Set problem: Copy the data below line for line, exactly as it appears.
--- START ---
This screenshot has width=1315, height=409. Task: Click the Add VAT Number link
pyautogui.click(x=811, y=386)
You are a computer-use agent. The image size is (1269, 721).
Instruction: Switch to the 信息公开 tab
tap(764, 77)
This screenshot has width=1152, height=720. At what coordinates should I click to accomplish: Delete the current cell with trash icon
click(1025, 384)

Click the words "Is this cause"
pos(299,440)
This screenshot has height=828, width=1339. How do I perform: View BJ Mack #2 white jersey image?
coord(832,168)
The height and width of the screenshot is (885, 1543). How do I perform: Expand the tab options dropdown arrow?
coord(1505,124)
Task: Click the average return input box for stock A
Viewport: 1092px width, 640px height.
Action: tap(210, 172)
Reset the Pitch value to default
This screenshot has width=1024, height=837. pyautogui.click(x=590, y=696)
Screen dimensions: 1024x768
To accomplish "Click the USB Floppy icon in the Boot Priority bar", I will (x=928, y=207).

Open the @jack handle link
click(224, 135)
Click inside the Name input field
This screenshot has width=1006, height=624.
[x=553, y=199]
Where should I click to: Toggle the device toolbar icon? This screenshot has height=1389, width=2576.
--- END ---
Answer in full:
This screenshot has width=1315, height=409. Task: Click the Add VAT Number link
pyautogui.click(x=811, y=386)
You are a computer-use agent. The image size is (1269, 721).
Instruction: Switch to the 信息公开 tab
tap(764, 77)
This screenshot has width=1152, height=720. At what coordinates should I click to accomplish: Delete the current cell with trash icon
click(1025, 384)

Click the words "Is this cause"
pos(299,440)
This screenshot has height=828, width=1339. How do I perform: View BJ Mack #2 white jersey image?
coord(832,168)
The height and width of the screenshot is (885, 1543). How do I perform: Expand the tab options dropdown arrow?
coord(1505,124)
Task: Click the average return input box for stock A
Viewport: 1092px width, 640px height.
Action: tap(210, 172)
Reset the Pitch value to default
This screenshot has width=1024, height=837. pyautogui.click(x=590, y=696)
Screen dimensions: 1024x768
To accomplish "Click the USB Floppy icon in the Boot Priority bar", I will (x=928, y=207).

Open the @jack handle link
click(224, 135)
Click inside the Name input field
This screenshot has width=1006, height=624.
[x=553, y=199]
Where should I click to: Toggle the device toolbar icon? This screenshot has height=1389, width=2576.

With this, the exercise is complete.